What the different cell types did have in common was regulation of the protein CCND1, which is involved in cell growth, metabolism and differentiation. By manipulating CCND1 through its interactions with other proteins, the cells were able to control whether they grew or shrank in size.
The findings lay the groundwork for developing better treatment strategies, the researchers said. For instance, patients with a large portion of NRAS-mutated cells might not respond to treatments that work by damaging DNA, such as chemotherapy. Their many mutations could instead make them more vulnerable to the immune system, and thus more responsive to immunotherapy, which helps the immune system recognize and destroy cancer cells.

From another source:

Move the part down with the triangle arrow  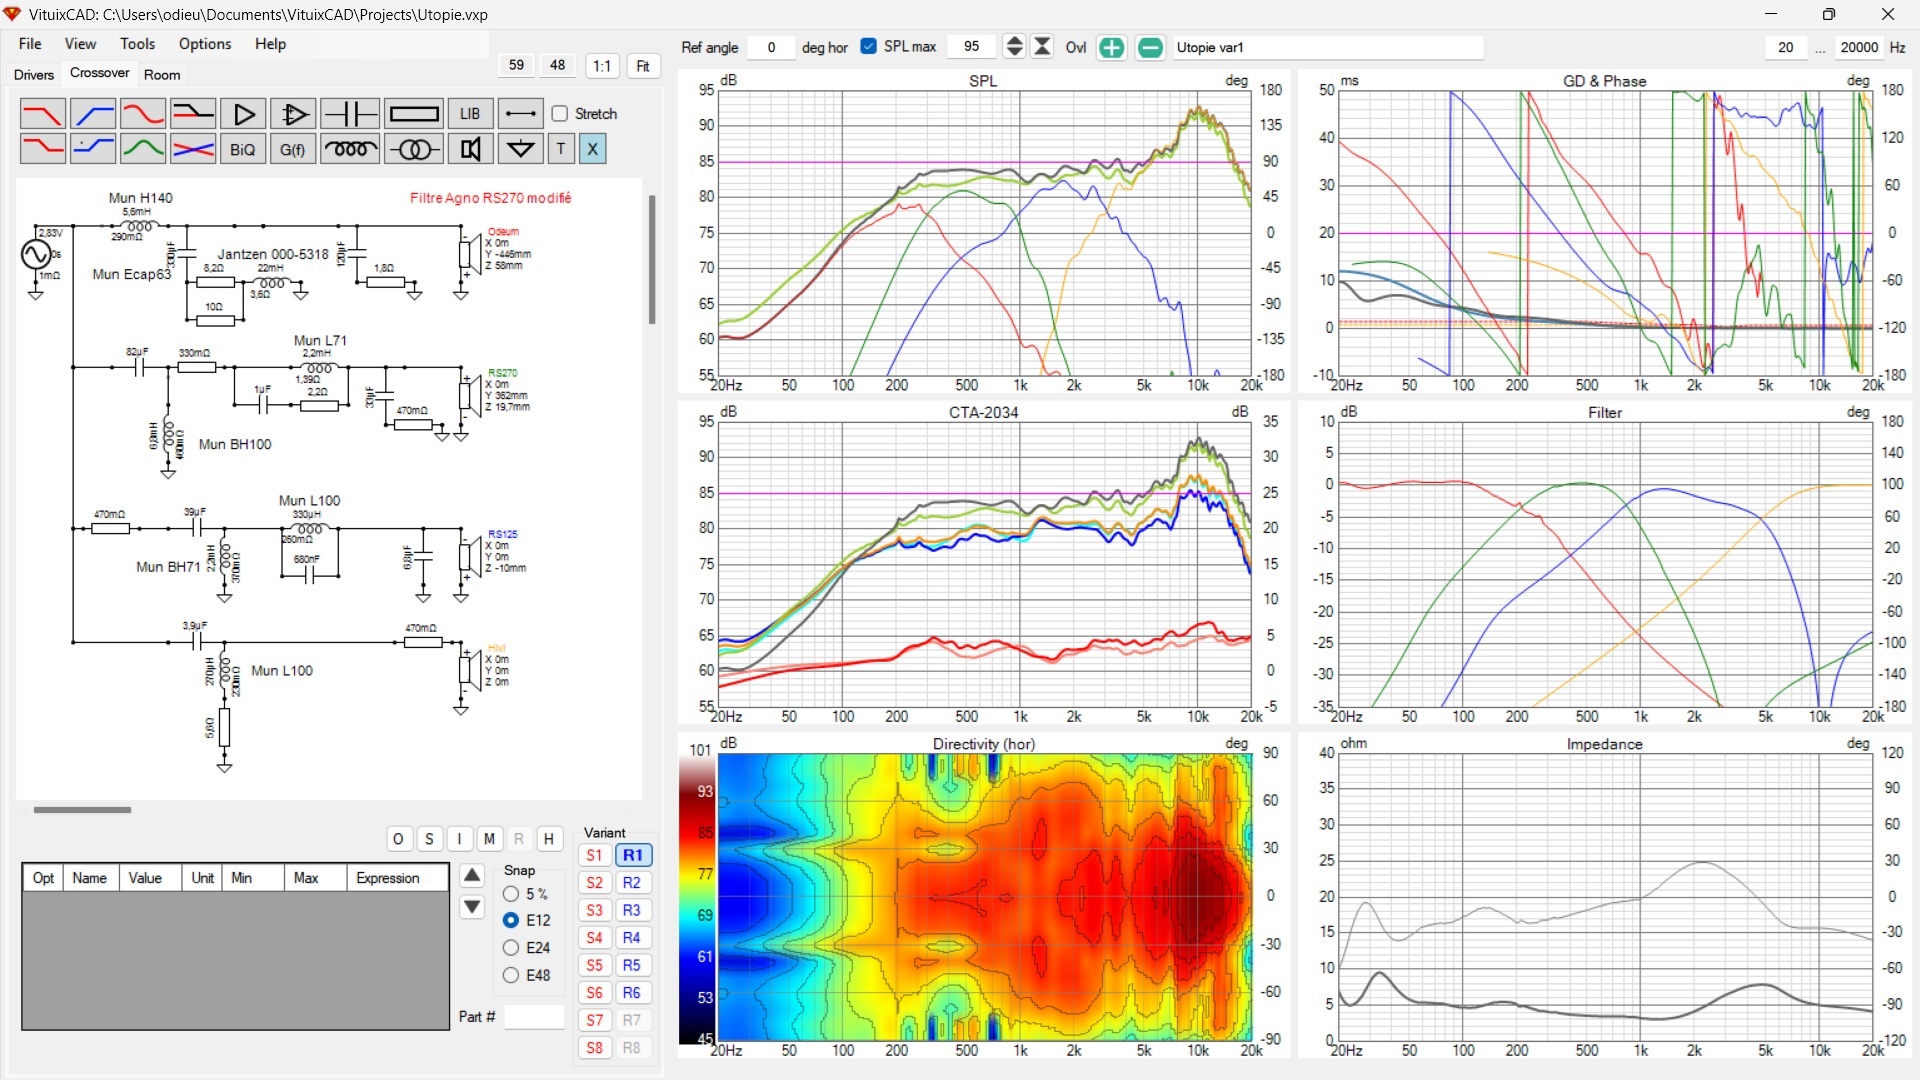472,907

The BRAF-mutated cells, meanwhile, might be more responsive to PARP inhibitors—Immunocore’s Kimmtrak, for instance, which was approved last year for uveal melanoma. These drugs act against proteins involved in repairing DNA damage and could work well against BRAF-mutated cells when combined with chemotherapy, the researchers said. Eventually, using AI to assess the pathology of the cells could help identify which treatments would be most likely to work, Bakal added in the press release.
The scientists have already begun studying the use of immunotherapy in NRAS-mutated cells and are also investigating how growing and shrinking cancer cells play a role in breast, head and neck cancers. They hope their findings will lead to new drug development, too, such as agents that target the proteins that scale cancer cells up and down.